- _What to work on_:
1. According to the integral solution, what value does I equal?
2. Name every trigonometric function that appears in the integral solution.

- _Article_:
====
Let $I=\int\limits_0^{\pi / 4} \sin 4 x \cdot e^{\tan ^2 x} d x$. Then which of the following is/are CORRECT? (where [.] denotes greatest integer function)
Integrals
Solution:
Let $\int\limits_0^{\frac{\pi}{4}} 2 \cdot \sin 2 x \cdot \cos 2 x \cdot e^{\tan ^2 x} d x=I$, then
$I=\int\limits_0^{\frac{\pi}{4}} 2 \cdot \frac{2 \tan x}{1+\tan ^2 x} \cdot \frac{1-\tan ^2 x}{1+\tan ^2 x} \cdot e^{\tan ^2 x} d x $
$I=\int\limits_0^{\frac{\pi}{4}} \frac{2\left(1-\tan ^2 x\right)}{\left(1+\tan ^2 x\right)} \cdot \frac{2 \tan x \cdot \sec ^2 x}{\left(1+\tan ^2 x\right)} \cdot e^{\tan ^2 x} d x$
$\tan ^2 x = t $
$2 \tan x \cdot \sec ^2 x d x=d t $
$\text { At } x =0, t =0$
$x=\frac{\pi}{4}, t=1 $
$I=\int\limits_0^1 \frac{2(1-t)}{(1+t)^3} \cdot e^t d t=-2 \int\limits_0^1 \frac{t-1}{(1+t)^3} \cdot e^t d t=-2 \int\limits_0^1 \frac{(t+1)-2}{(1+t)^3} \cdot e^t d t=-2 \int\limits_0^1 e^t\left[\frac{1}{(t+1)^2}+\frac{-2}{(1+t)^3}\right] d t$
$=-2\left[\frac{ e ^{ t }}{(1+ t )^2}\right]_0^1=-2\left(\frac{ e }{4}-1\right)=2-\frac{ e }{2}$
====
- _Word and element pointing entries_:
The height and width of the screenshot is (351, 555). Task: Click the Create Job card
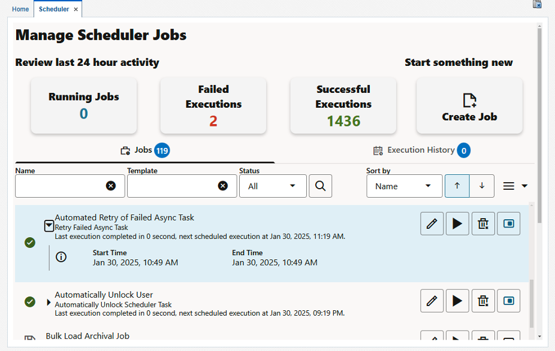pyautogui.click(x=469, y=105)
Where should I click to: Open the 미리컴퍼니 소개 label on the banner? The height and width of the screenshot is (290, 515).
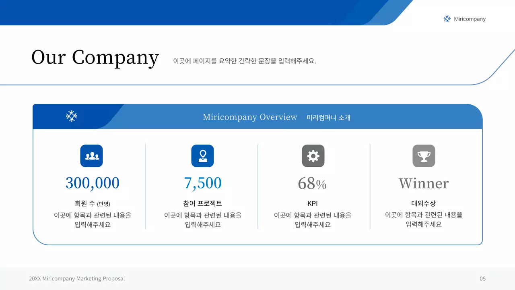329,118
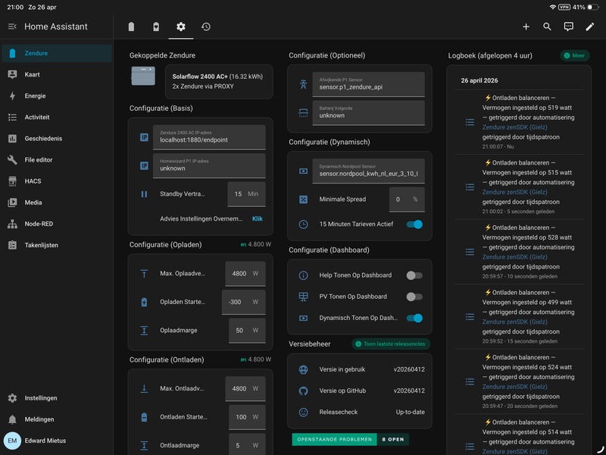Disable 15 Minuten Tarieven Actief toggle
This screenshot has height=455, width=606.
click(x=414, y=224)
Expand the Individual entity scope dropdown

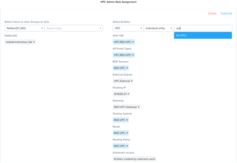[159, 28]
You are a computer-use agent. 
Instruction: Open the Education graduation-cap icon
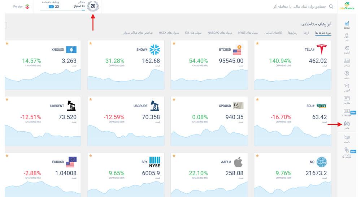point(347,87)
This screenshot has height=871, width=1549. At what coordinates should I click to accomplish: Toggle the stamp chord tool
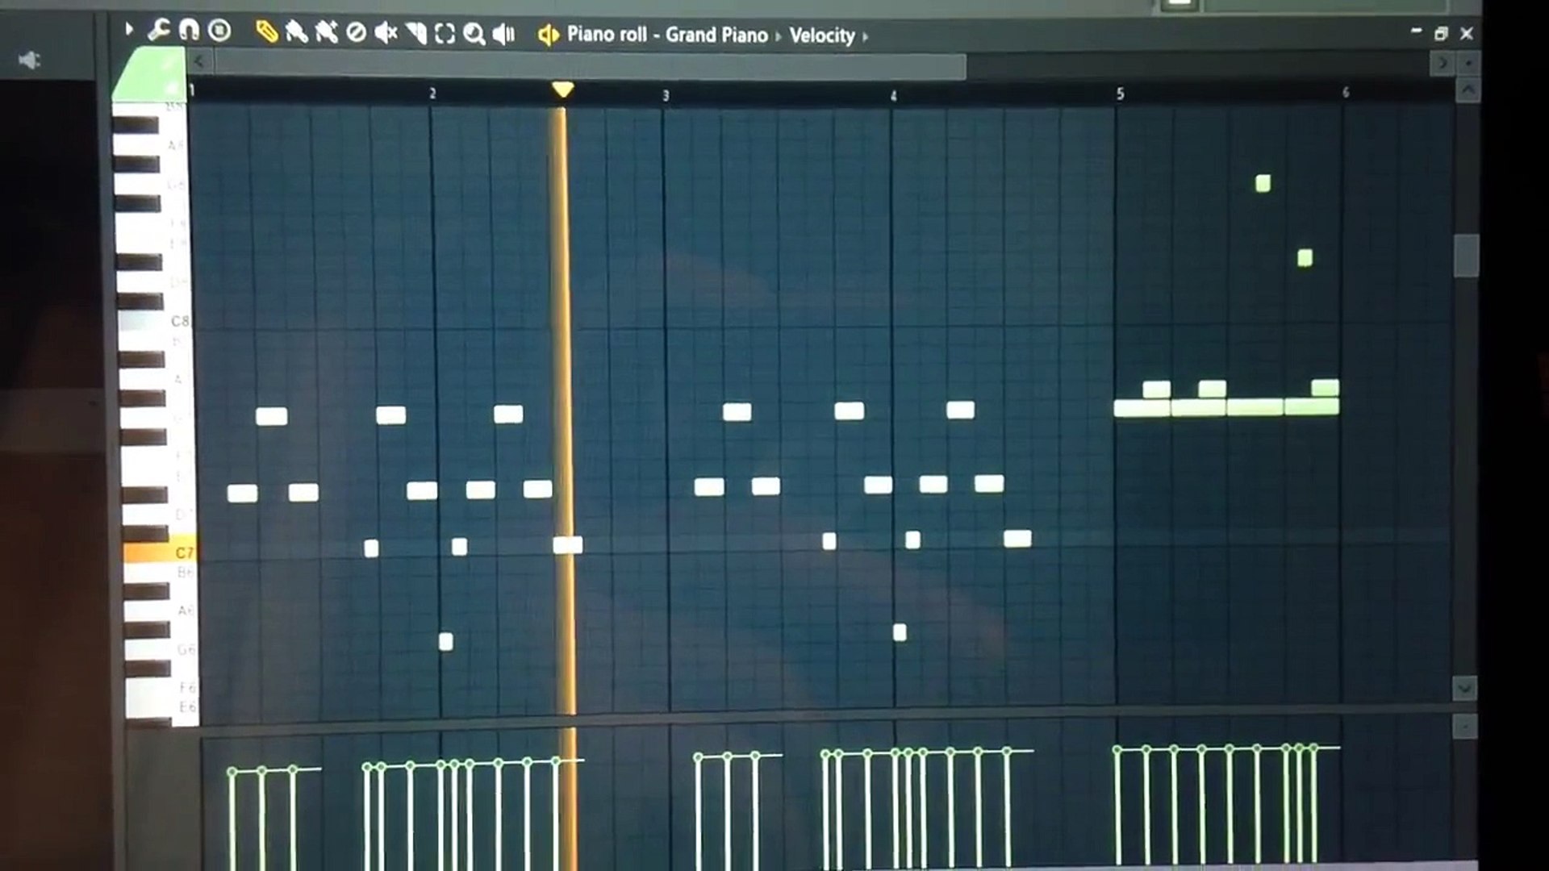pyautogui.click(x=219, y=31)
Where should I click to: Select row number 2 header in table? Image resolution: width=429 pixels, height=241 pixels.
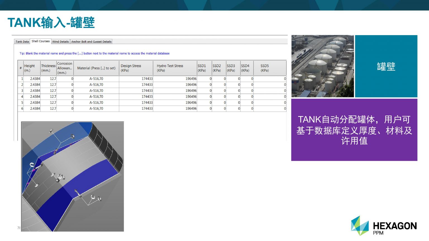point(21,85)
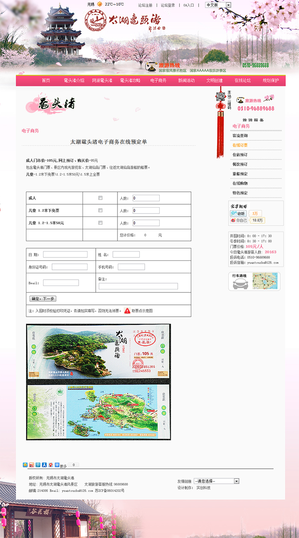Tick the 成人 ticket checkbox
Image resolution: width=299 pixels, height=538 pixels.
pos(100,198)
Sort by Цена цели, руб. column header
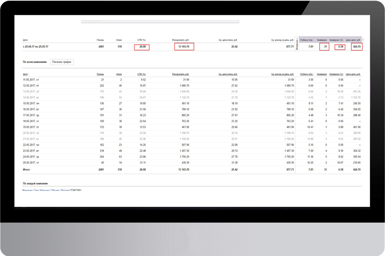Viewport: 385px width, 256px height. pyautogui.click(x=353, y=74)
====
- _Exercise responses_:
1. 2 − e/2

2. sine (sin), cosine (cos), tangent (tan), secant (sec)